Naar de content
Faces of Science
Faces of Science

Rockgitarist? Waarschijnlijk een witte man

privearchief Julian Schaap

Over het algemeen denken we dat muziek mensen samenbrengt. Welke taal je ook spreekt, wat voor opleidingsniveau, huidskleur, gender, seksuele voorkeur je ook hebt: de ritmes en melodieën van muziek zouden dit alles overstijgen. Toch is de realiteit niet zo rooskleurig, ontdekte ik.

17 mei 2016

De mensen die we tegenkomen bij onze favoriete muziekgenres lijken doorgaans erg veel op de mensen waarmee we ons omringen in het dagelijks leven op school, werk, en bij onze ouders, vrienden en familie. En vaak zijn we ons daar maar weinig bewust van. Door de consumptie van rockmuziek te onderzoeken, probeer ik er achter te komen hoe dit werkt.

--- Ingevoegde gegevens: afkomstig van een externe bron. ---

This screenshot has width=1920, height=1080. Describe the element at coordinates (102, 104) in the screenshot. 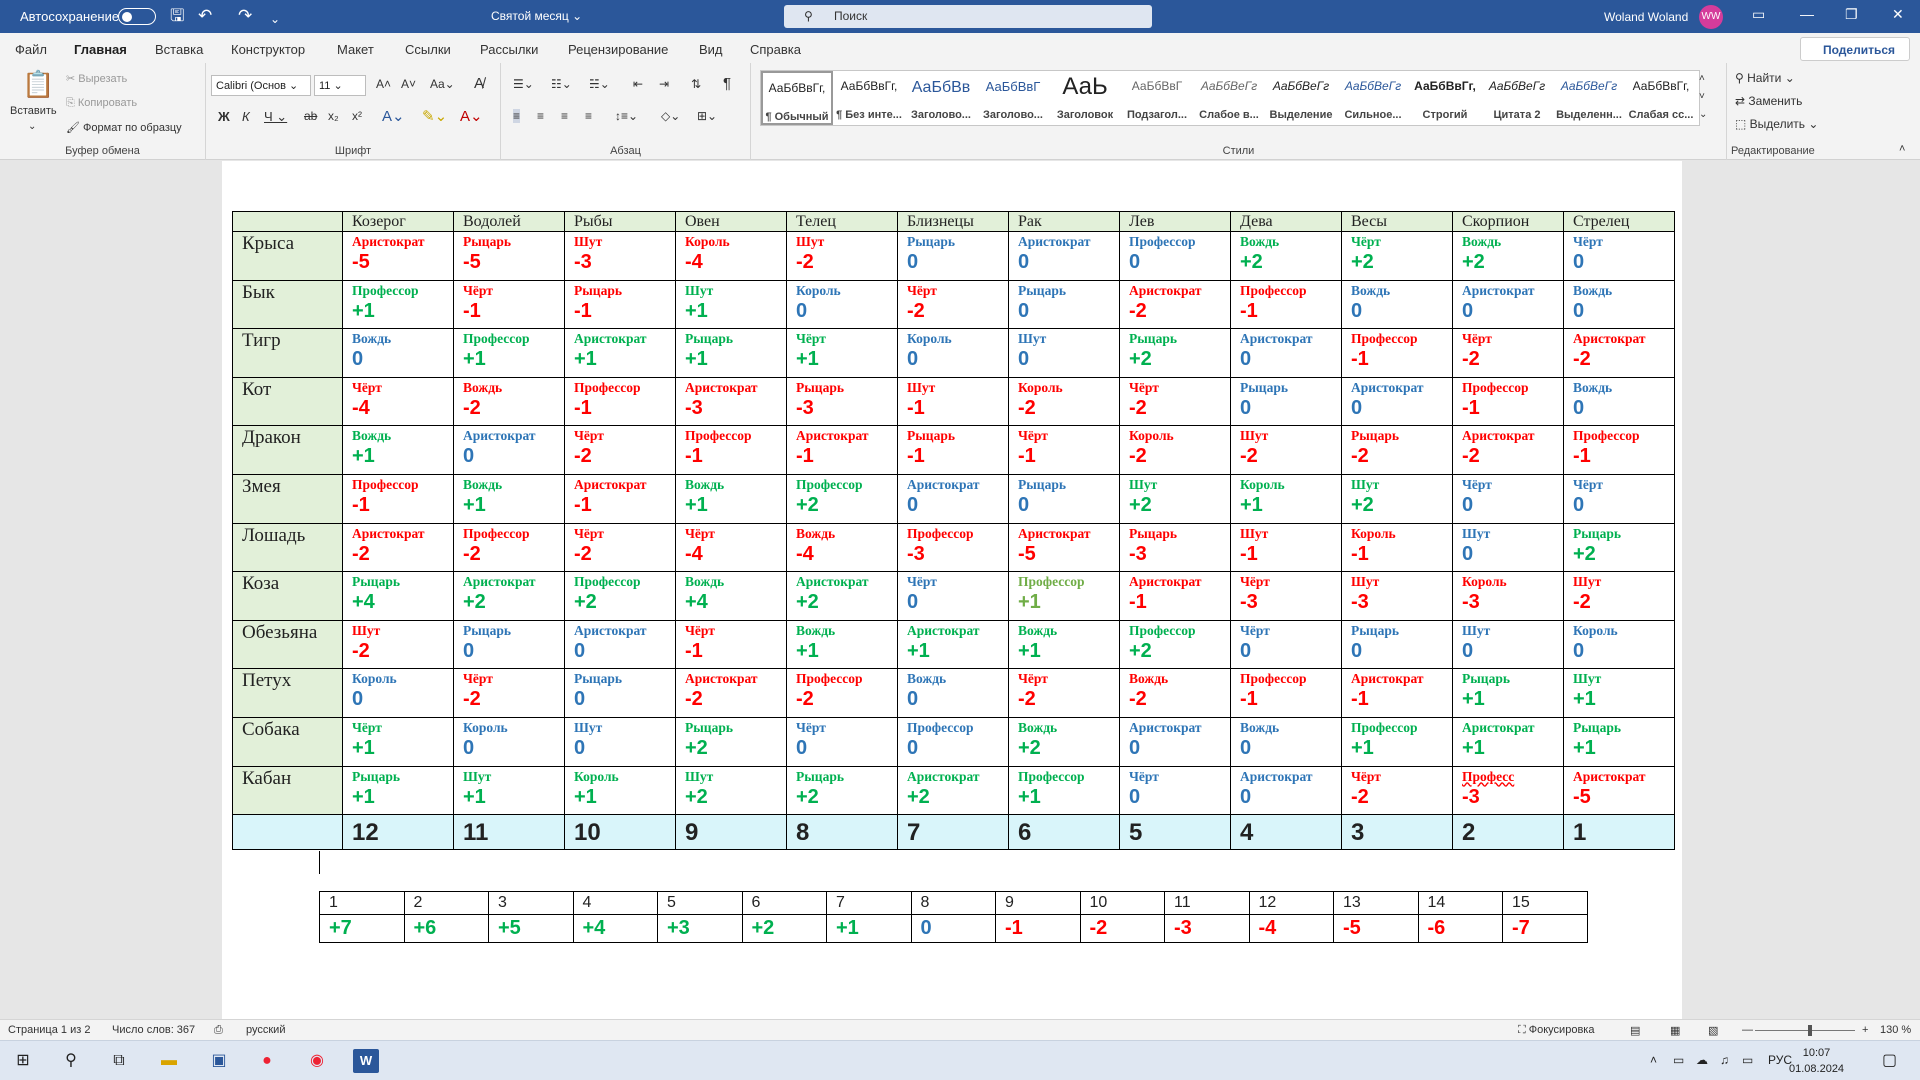

I see `copy-button: ⎘ Копировать` at that location.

Van Atlanta naar Rotterdam


Het is een uur of tien ’s avonds en ik sta in een afgeladen concertzaal in Atlanta, het Zuiden van de Verenigde Staten.

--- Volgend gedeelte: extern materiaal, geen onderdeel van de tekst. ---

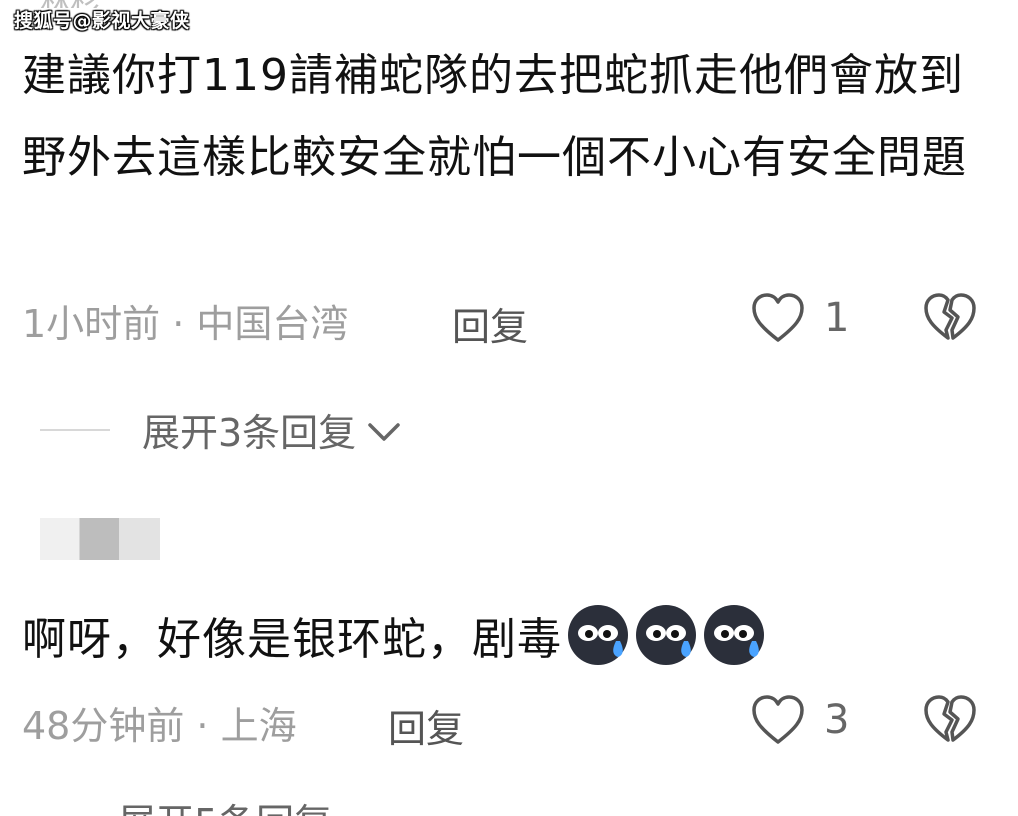  I want to click on blurred-username, so click(100, 539).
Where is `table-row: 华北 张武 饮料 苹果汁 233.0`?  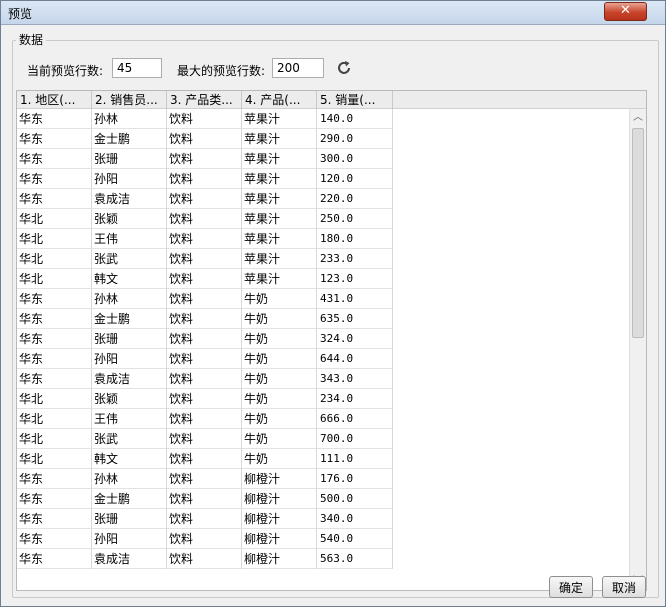 table-row: 华北 张武 饮料 苹果汁 233.0 is located at coordinates (205, 259).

Terwijl de gitaar van Buzz Osborne – zanger en luidruchtige gitarist van rockband The Melvins keihard piept en scheurt, kolkt er in het midden van de zaal een massa schreeuwende fans met vuisten hoog in de lucht. Het is warm en benauwd, sigarettenrook van omstanders kringelt af en toe mijn neus in, ondanks een algeheel rookverbod. Wanneer de verlichting op het podium wordt gedimd om de band een moment te gunnen hun gitaren opnieuw te stemmen, valt op hoe donker het is in de zaal: ik kan alleen de persoon voor me nog een beetje zien. De naam van de zaal – Heaven – is dus niet hierop gebaseerd, maar waarschijnlijk omdat deze ruimte een walhalla is voor iedere rockfan.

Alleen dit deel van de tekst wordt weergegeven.